From: Stanislav Fomichev <sdf@fomichev.me>
To: Daniel Borkmann <daniel@iogearbox.net>
Cc: Alexei Starovoitov <alexei.starovoitov@gmail.com>,
Andrii Nakryiko <andrii.nakryiko@gmail.com>,
Stanislav Fomichev <sdf@google.com>,
Network Development <netdev@vger.kernel.org>,
bpf <bpf@vger.kernel.org>,
"David S. Miller" <davem@davemloft.net>,
Yonghong Song <yhs@fb.com>
Subject: Re: debug annotations for bpf progs. Was: [PATCH bpf-next 1/3] bpf: preserve command of the process that loaded the program
Date: Thu, 17 Oct 2019 09:28:43 -0700 [thread overview]

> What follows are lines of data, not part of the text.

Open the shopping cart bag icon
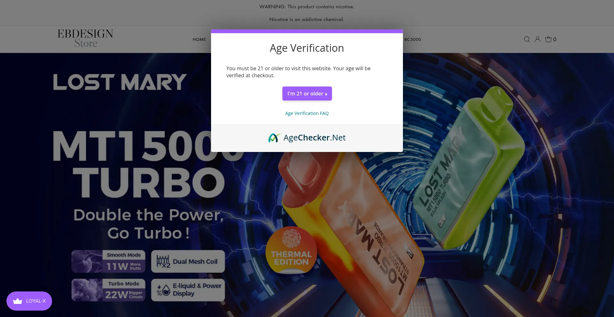This screenshot has height=317, width=614. pos(548,39)
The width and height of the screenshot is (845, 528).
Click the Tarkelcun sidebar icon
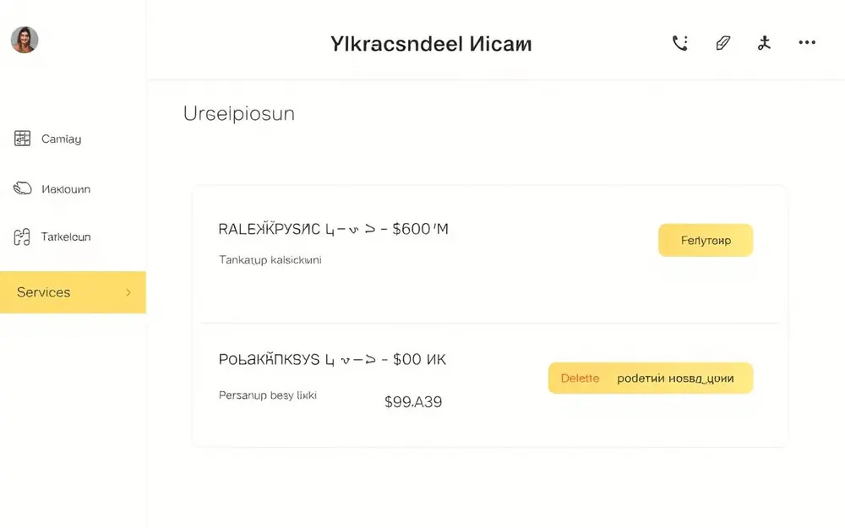[22, 237]
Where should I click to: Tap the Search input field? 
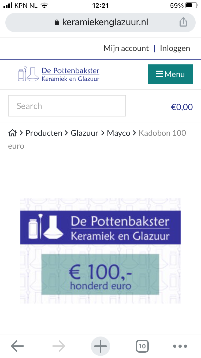(x=67, y=106)
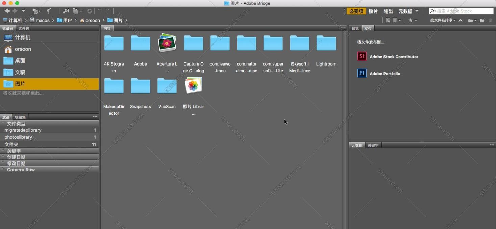
Task: Switch to the 预览 panel tab
Action: 355,28
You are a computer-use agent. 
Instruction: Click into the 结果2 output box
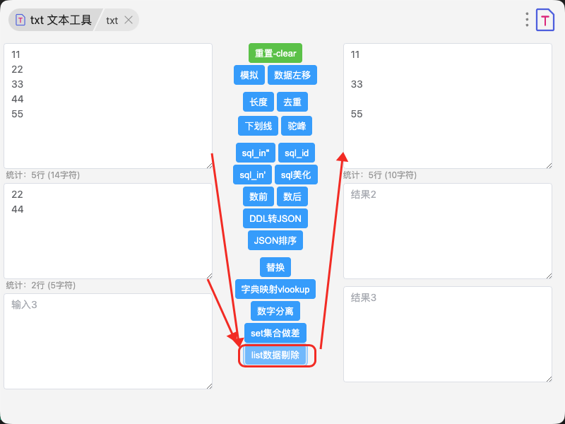[x=447, y=230]
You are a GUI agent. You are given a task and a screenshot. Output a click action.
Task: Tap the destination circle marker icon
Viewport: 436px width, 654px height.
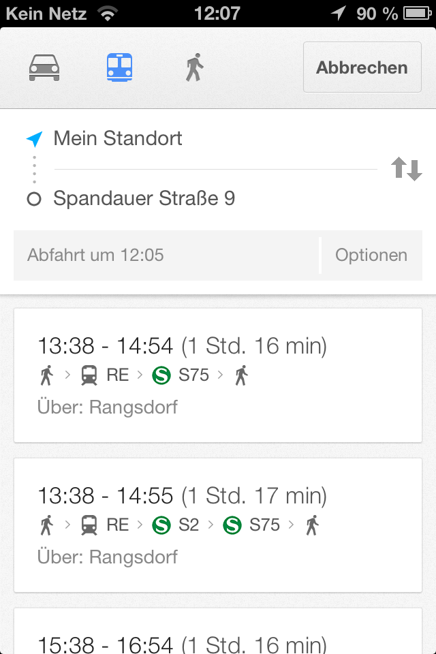click(34, 199)
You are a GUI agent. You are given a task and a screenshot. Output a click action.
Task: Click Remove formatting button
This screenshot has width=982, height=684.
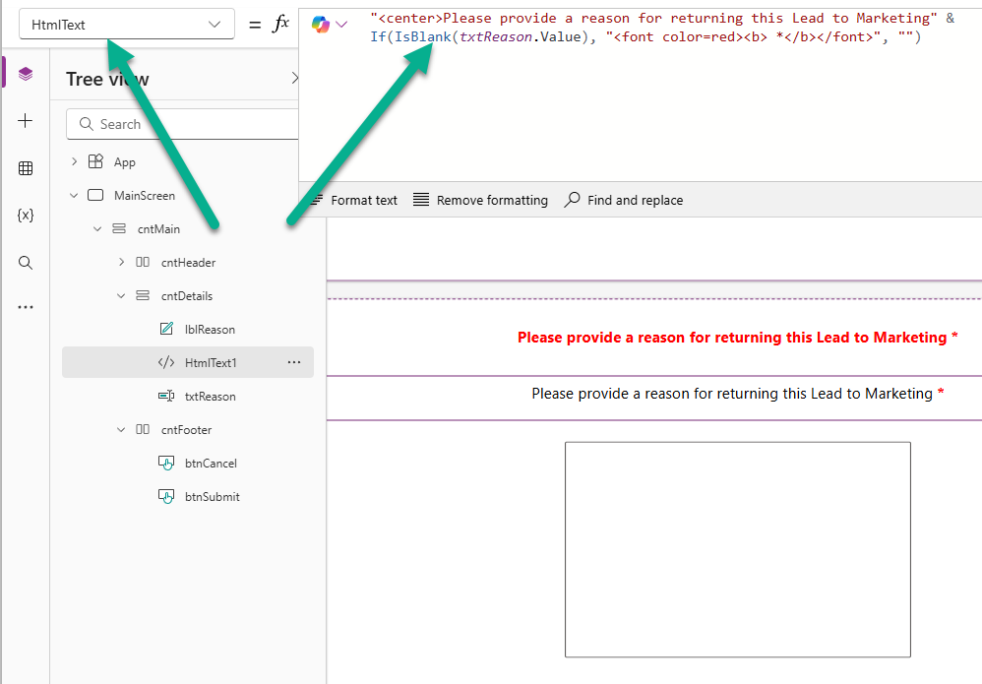[480, 200]
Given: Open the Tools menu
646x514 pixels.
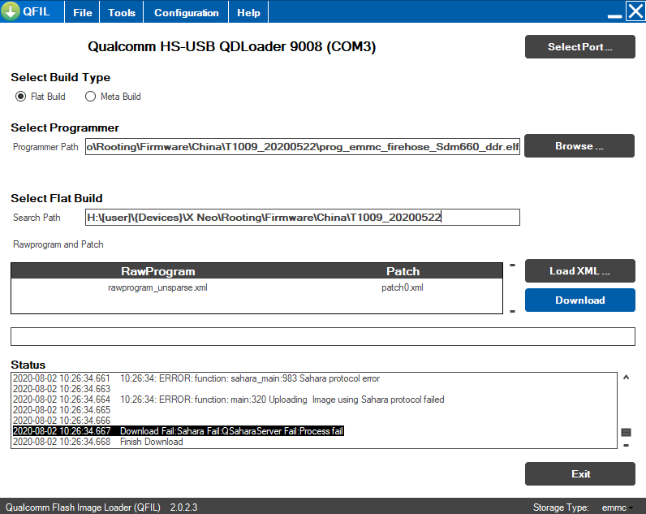Looking at the screenshot, I should pos(122,12).
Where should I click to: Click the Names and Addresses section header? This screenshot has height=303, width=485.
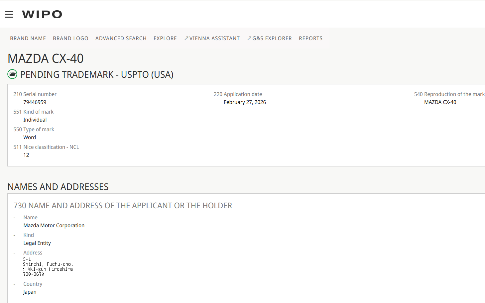point(58,187)
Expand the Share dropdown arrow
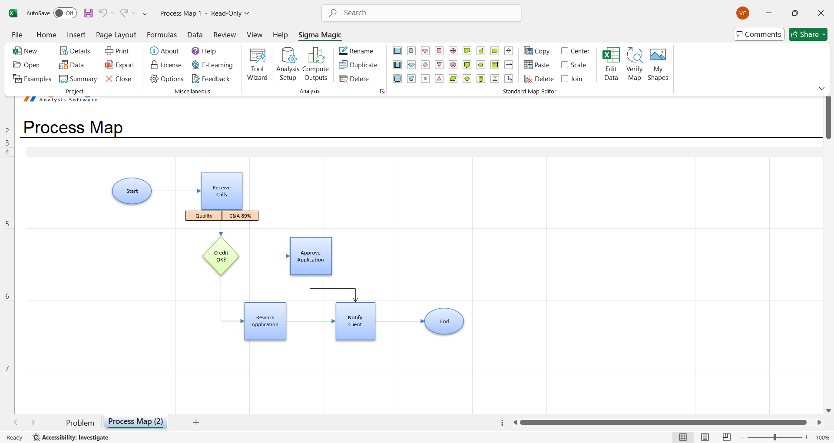This screenshot has height=443, width=834. point(824,35)
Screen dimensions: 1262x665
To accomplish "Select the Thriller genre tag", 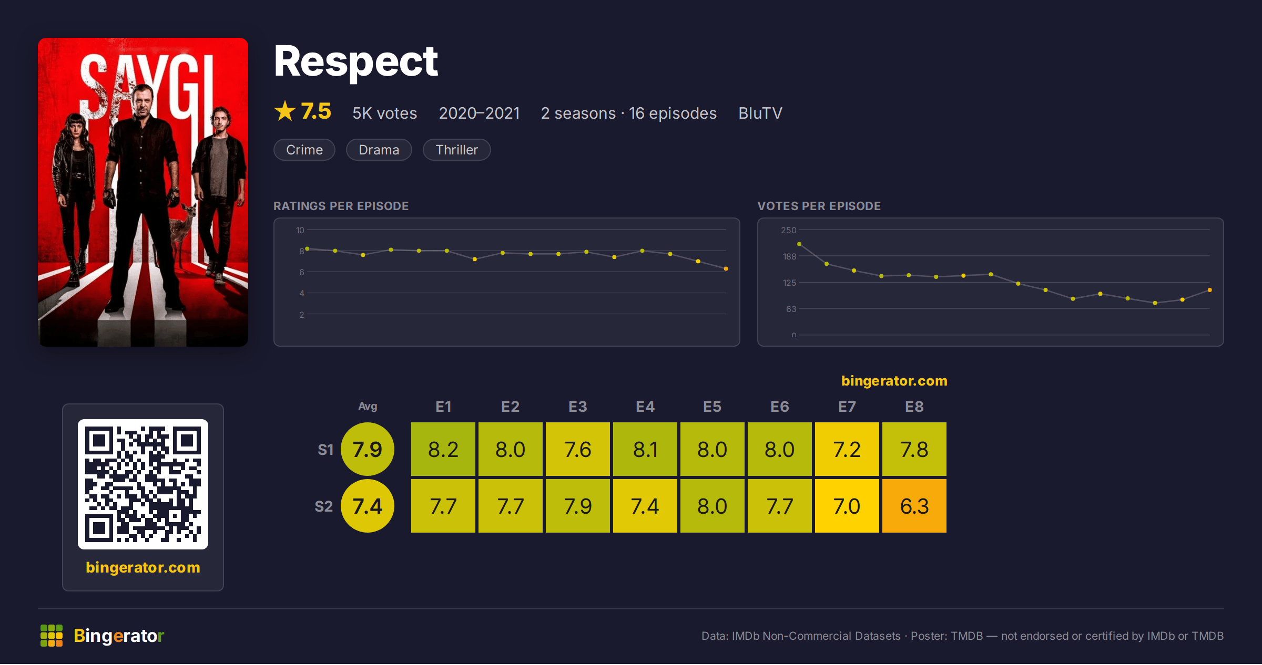I will (x=456, y=150).
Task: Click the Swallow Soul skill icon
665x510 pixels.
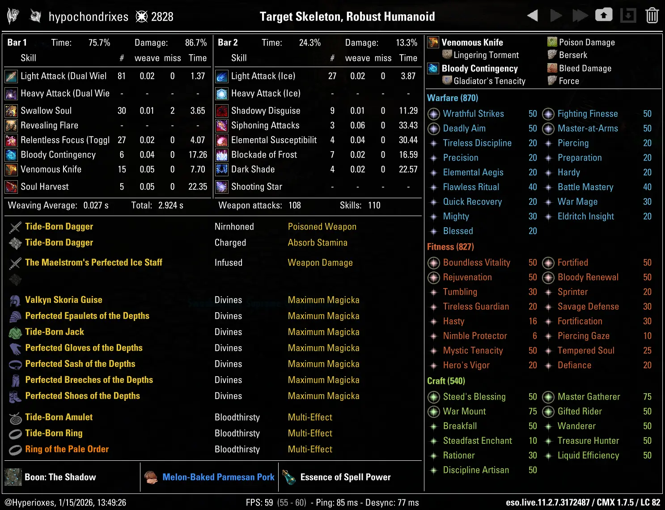Action: coord(11,111)
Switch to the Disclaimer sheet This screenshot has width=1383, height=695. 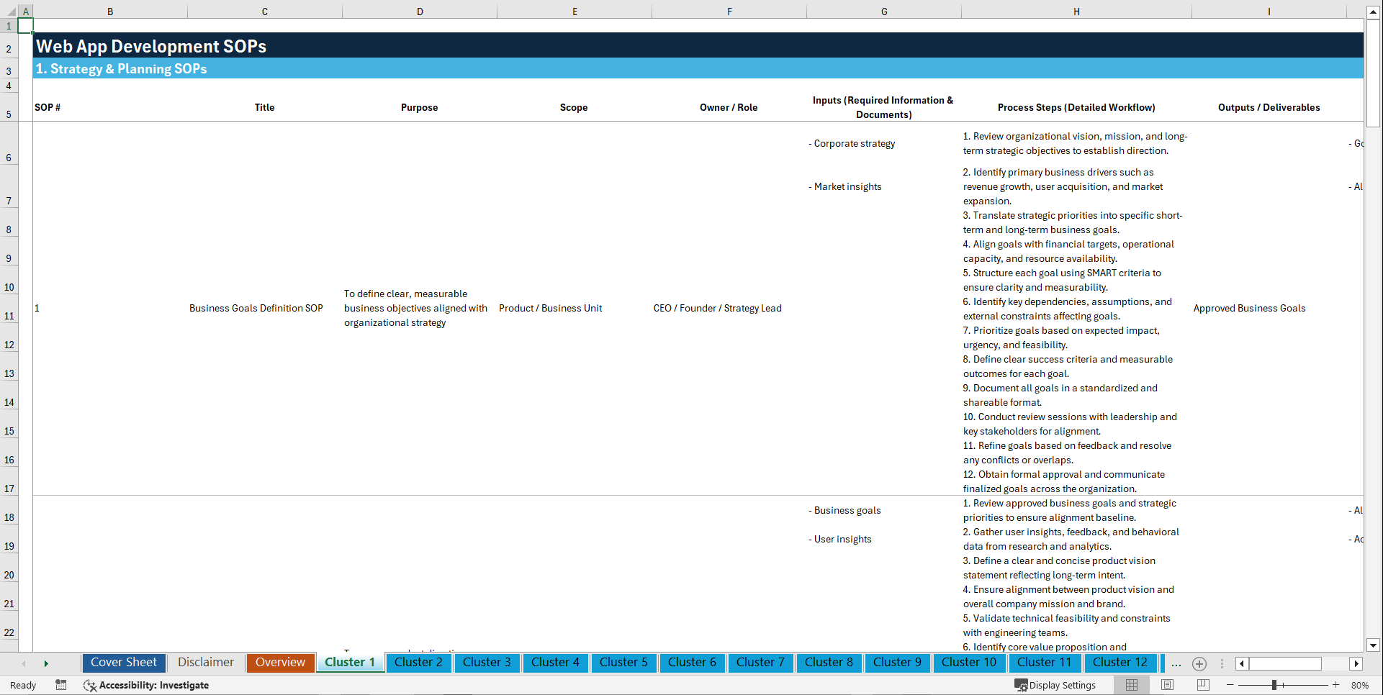pyautogui.click(x=205, y=663)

Message-ID: <20191017162843.GB2090@mini-arch> (raw)
In-Reply-To: <20191016140112.GF21367@pc-63.home>
On 10/16, Daniel Borkmann wrote:
> On Tue, Oct 15, 2019 at 02:21:50PM -0700, Alexei Starovoitov wrote:
> > On Fri, Oct 11, 2019 at 5:38 PM Stanislav Fomichev <sdf@fomichev.me> wrote:
> > > On 10/11, Alexei Starovoitov wrote:
> > > > On Fri, Oct 11, 2019 at 9:21 AM Stanislav Fomichev <sdf@google.com> wrote:
> > > > >
> > > > > Even though we have the pointer to user_struct and can recover
> > > > > uid of the user who has created the program, it usually contains
> > > > > 0 (root) which is not very informative. Let's store the comm of the
> > > > > calling process and export it via bpf_prog_info. This should help
> > > > > answer the question "which process loaded this particular program".
> > > > >
> > > > > Signed-off-by: Stanislav Fomichev <sdf@google.com>
> > > > > ---
> > > > > include/linux/bpf.h | 1 +
> > > > > include/uapi/linux/bpf.h | 2 ++
> > > > > kernel/bpf/syscall.c | 4 ++++
> > > > > 3 files changed, 7 insertions(+)
> > > > >
> > > > > diff --git a/include/linux/bpf.h b/include/linux/bpf.h
> > > > > index 5b9d22338606..b03ea396afe5 100644
> > > > > --- a/include/linux/bpf.h
> > > > > +++ b/include/linux/bpf.h
> > > > > @@ -421,6 +421,7 @@ struct bpf_prog_aux {
> > > > > struct work_struct work;
> > > > > struct rcu_head rcu;
> > > > > };
> > > > > + char created_by_comm[BPF_CREATED_COMM_LEN];
> > > > > };
> > > > >
> > > > > struct bpf_array {
> > > > > diff --git a/include/uapi/linux/bpf.h b/include/uapi/linux/bpf.h
> > > > > index a65c3b0c6935..4e883ecbba1e 100644
> > > > > --- a/include/uapi/linux/bpf.h
> > > > > +++ b/include/uapi/linux/bpf.h
> > > > > @@ -326,6 +326,7 @@ enum bpf_attach_type {
> > > > > #define BPF_F_NUMA_NODE (1U << 2)
> > > > >
> > > > > #define BPF_OBJ_NAME_LEN 16U
> > > > > +#define BPF_CREATED_COMM_LEN 16U
> > > >
> > > > Nack.
> > > > 16 bytes is going to be useless.
> > > > We found it the hard way with prog_name.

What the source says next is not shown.